*Work instructions*.
So that the copy matches the original, write out every entry exactly.

Pixel coordinate grounding data:
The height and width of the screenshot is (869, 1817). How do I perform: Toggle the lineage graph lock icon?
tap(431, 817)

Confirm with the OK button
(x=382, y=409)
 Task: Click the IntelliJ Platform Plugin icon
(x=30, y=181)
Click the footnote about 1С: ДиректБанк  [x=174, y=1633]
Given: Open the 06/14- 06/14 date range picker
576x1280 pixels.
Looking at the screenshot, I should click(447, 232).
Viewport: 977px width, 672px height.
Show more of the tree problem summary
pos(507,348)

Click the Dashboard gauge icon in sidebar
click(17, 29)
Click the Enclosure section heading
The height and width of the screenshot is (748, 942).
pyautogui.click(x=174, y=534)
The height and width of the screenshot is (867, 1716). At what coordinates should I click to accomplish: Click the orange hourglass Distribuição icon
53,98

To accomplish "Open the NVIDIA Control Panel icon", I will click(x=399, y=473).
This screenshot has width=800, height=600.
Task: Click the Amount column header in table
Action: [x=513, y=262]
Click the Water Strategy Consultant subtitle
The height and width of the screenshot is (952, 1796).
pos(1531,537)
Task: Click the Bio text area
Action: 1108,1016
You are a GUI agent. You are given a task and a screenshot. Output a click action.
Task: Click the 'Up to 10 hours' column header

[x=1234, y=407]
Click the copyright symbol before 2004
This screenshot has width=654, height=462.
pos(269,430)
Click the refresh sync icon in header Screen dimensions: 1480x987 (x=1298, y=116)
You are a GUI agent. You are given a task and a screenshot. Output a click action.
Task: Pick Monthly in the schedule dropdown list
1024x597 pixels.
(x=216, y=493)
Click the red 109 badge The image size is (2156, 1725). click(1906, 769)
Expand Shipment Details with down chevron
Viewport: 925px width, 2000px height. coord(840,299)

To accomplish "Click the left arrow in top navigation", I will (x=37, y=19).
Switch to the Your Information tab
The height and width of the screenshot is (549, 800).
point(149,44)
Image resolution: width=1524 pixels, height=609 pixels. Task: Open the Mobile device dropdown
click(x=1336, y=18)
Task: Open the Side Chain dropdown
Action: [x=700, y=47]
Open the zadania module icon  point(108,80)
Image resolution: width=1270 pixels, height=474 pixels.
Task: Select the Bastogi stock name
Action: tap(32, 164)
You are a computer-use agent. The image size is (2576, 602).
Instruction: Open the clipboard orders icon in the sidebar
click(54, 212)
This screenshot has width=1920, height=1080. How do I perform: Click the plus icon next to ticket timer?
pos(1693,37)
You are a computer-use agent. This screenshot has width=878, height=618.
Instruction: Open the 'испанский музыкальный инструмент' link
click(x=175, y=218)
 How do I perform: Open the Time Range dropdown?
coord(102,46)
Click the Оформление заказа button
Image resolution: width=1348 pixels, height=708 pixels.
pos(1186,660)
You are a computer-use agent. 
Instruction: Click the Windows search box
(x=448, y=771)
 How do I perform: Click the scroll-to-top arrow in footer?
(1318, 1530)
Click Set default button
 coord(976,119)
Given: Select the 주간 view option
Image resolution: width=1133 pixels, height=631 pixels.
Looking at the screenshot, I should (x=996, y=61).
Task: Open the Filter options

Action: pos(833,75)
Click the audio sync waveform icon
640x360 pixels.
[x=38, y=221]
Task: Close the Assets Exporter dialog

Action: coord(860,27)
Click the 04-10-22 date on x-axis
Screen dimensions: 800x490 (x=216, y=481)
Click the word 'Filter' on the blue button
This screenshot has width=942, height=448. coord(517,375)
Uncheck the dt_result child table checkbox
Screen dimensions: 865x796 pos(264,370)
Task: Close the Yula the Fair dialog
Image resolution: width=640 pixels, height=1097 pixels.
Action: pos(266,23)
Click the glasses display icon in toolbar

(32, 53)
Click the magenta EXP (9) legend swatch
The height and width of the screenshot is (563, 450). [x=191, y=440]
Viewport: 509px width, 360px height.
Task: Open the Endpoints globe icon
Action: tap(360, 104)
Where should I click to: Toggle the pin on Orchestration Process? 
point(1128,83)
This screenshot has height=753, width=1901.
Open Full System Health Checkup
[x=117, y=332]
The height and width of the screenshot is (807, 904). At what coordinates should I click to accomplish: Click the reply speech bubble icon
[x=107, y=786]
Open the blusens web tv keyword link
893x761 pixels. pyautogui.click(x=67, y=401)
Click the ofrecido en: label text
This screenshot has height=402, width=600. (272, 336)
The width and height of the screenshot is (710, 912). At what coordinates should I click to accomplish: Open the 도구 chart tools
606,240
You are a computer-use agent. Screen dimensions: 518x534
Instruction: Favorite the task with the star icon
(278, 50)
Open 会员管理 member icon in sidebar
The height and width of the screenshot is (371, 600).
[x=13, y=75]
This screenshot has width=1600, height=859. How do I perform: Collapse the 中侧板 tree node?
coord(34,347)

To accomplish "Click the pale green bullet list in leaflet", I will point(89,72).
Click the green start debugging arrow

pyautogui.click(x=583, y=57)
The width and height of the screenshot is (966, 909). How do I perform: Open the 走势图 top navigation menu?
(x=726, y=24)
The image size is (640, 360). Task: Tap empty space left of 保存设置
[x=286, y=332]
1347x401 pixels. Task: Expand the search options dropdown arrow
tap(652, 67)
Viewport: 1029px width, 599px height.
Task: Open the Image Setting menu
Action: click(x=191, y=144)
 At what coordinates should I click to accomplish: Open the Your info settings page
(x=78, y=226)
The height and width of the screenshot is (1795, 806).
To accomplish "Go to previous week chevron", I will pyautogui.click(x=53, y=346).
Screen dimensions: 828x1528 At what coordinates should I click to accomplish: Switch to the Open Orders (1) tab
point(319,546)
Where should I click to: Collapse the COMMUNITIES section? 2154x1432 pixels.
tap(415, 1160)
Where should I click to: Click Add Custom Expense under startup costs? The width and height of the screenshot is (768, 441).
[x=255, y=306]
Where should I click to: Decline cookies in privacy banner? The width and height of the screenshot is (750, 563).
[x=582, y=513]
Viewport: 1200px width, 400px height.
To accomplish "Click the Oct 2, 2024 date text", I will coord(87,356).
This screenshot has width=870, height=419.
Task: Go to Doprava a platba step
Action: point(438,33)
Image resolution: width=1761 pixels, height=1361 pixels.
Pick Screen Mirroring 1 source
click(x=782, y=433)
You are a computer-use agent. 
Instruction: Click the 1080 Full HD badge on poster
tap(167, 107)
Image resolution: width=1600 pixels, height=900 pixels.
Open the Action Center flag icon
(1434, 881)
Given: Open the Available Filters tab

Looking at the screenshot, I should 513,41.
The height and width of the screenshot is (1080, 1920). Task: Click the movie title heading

*Task answer*.
The height and width of the screenshot is (869, 1817). How do I perform: Toggle the lineage graph lock icon?
tap(431, 817)

Confirm with the OK button
(x=382, y=409)
 Task: Click the IntelliJ Platform Plugin icon
(x=30, y=181)
Click the footnote about 1С: ДиректБанк  [x=174, y=1633]
Given: Open the 06/14- 06/14 date range picker
576x1280 pixels.
Looking at the screenshot, I should click(447, 232).
Viewport: 977px width, 672px height.
Show more of the tree problem summary
pos(507,348)

Click the Dashboard gauge icon in sidebar
click(17, 29)
Click the Enclosure section heading
The height and width of the screenshot is (748, 942).
pyautogui.click(x=174, y=534)
The height and width of the screenshot is (867, 1716). At what coordinates should I click to accomplish: Click the orange hourglass Distribuição icon
53,98

To accomplish "Open the NVIDIA Control Panel icon", I will click(x=399, y=473).
This screenshot has width=800, height=600.
Task: Click the Amount column header in table
Action: [x=513, y=262]
Click the Water Strategy Consultant subtitle
The height and width of the screenshot is (952, 1796).
pos(1531,537)
Task: Click the Bio text area
Action: 1108,1016
You are a GUI agent. You are given a task and a screenshot. Output a click action.
Task: Click the 'Up to 10 hours' column header

[x=1234, y=407]
Click the copyright symbol before 2004
This screenshot has width=654, height=462.
pos(269,430)
Click the refresh sync icon in header Screen dimensions: 1480x987 (x=1298, y=116)
You are a GUI agent. You are given a task and a screenshot. Output a click action.
Task: Pick Monthly in the schedule dropdown list
1024x597 pixels.
(x=216, y=493)
Click the red 109 badge The image size is (2156, 1725). click(1906, 769)
Expand Shipment Details with down chevron
Viewport: 925px width, 2000px height. coord(840,299)

To accomplish "Click the left arrow in top navigation", I will (x=37, y=19).
Switch to the Your Information tab
The height and width of the screenshot is (549, 800).
point(149,44)
Image resolution: width=1524 pixels, height=609 pixels. Task: Open the Mobile device dropdown
click(x=1336, y=18)
Task: Open the Side Chain dropdown
Action: [x=700, y=47]
Open the zadania module icon  point(108,80)
Image resolution: width=1270 pixels, height=474 pixels.
Task: Select the Bastogi stock name
Action: tap(32, 164)
You are a computer-use agent. The image size is (2576, 602).
Instruction: Open the clipboard orders icon in the sidebar
click(54, 212)
This screenshot has width=1920, height=1080. How do I perform: Click the plus icon next to ticket timer?
pos(1693,37)
You are a computer-use agent. This screenshot has width=878, height=618.
Instruction: Open the 'испанский музыкальный инструмент' link
click(x=175, y=218)
 How do I perform: Open the Time Range dropdown?
coord(102,46)
Click the Оформление заказа button
Image resolution: width=1348 pixels, height=708 pixels.
pos(1186,660)
You are a computer-use agent. 
Instruction: Click the Windows search box
(x=448, y=771)
 How do I perform: Click the scroll-to-top arrow in footer?
(1318, 1530)
Click Set default button
 coord(976,119)
Given: Select the 주간 view option
Image resolution: width=1133 pixels, height=631 pixels.
Looking at the screenshot, I should (x=996, y=61).
Task: Open the Filter options

Action: pos(833,75)
Click the audio sync waveform icon
640x360 pixels.
[x=38, y=221]
Task: Close the Assets Exporter dialog

Action: coord(860,27)
Click the 04-10-22 date on x-axis
Screen dimensions: 800x490 (x=216, y=481)
Click the word 'Filter' on the blue button
This screenshot has width=942, height=448. coord(517,375)
Uncheck the dt_result child table checkbox
Screen dimensions: 865x796 pos(264,370)
Task: Close the Yula the Fair dialog
Image resolution: width=640 pixels, height=1097 pixels.
Action: pos(266,23)
Click the glasses display icon in toolbar

(32, 53)
Click the magenta EXP (9) legend swatch
The height and width of the screenshot is (563, 450). [x=191, y=440]
Viewport: 509px width, 360px height.
Task: Open the Endpoints globe icon
Action: tap(360, 104)
Where should I click to: Toggle the pin on Orchestration Process? 
point(1128,83)
This screenshot has height=753, width=1901.
Open Full System Health Checkup
[x=117, y=332]
The height and width of the screenshot is (807, 904). At what coordinates should I click to accomplish: Click the reply speech bubble icon
[x=107, y=786]
Open the blusens web tv keyword link
893x761 pixels. pyautogui.click(x=67, y=401)
Click the ofrecido en: label text
This screenshot has height=402, width=600. (272, 336)
The width and height of the screenshot is (710, 912). At what coordinates should I click to accomplish: Open the 도구 chart tools
606,240
You are a computer-use agent. Screen dimensions: 518x534
Instruction: Favorite the task with the star icon
(278, 50)
Open 会员管理 member icon in sidebar
The height and width of the screenshot is (371, 600).
[x=13, y=75]
This screenshot has width=1600, height=859. How do I perform: Collapse the 中侧板 tree node?
coord(34,347)

To accomplish "Click the pale green bullet list in leaflet", I will point(89,72).
Click the green start debugging arrow

pyautogui.click(x=583, y=57)
The width and height of the screenshot is (966, 909). How do I perform: Open the 走势图 top navigation menu?
(x=726, y=24)
The image size is (640, 360). Task: Tap empty space left of 保存设置
[x=286, y=332]
1347x401 pixels. Task: Expand the search options dropdown arrow
tap(652, 67)
Viewport: 1029px width, 599px height.
Task: Open the Image Setting menu
Action: click(x=191, y=144)
 At what coordinates should I click to accomplish: Open the Your info settings page
(x=78, y=226)
The height and width of the screenshot is (1795, 806).
To accomplish "Go to previous week chevron", I will pyautogui.click(x=53, y=346).
Screen dimensions: 828x1528 At what coordinates should I click to accomplish: Switch to the Open Orders (1) tab
point(319,546)
Where should I click to: Collapse the COMMUNITIES section? 2154x1432 pixels.
tap(415, 1160)
Where should I click to: Click Add Custom Expense under startup costs? The width and height of the screenshot is (768, 441).
[x=255, y=306]
Where should I click to: Decline cookies in privacy banner? The width and height of the screenshot is (750, 563).
[x=582, y=513]
Viewport: 1200px width, 400px height.
To accomplish "Click the Oct 2, 2024 date text", I will coord(87,356).
This screenshot has width=870, height=419.
Task: Go to Doprava a platba step
Action: point(438,33)
Image resolution: width=1761 pixels, height=1361 pixels.
Pick Screen Mirroring 1 source
click(x=782, y=433)
You are a computer-use agent. 
Instruction: Click the 1080 Full HD badge on poster
tap(167, 107)
Image resolution: width=1600 pixels, height=900 pixels.
Open the Action Center flag icon
(1434, 881)
Given: Open the Available Filters tab

Looking at the screenshot, I should 513,41.
The height and width of the screenshot is (1080, 1920). Task: Click the movie title heading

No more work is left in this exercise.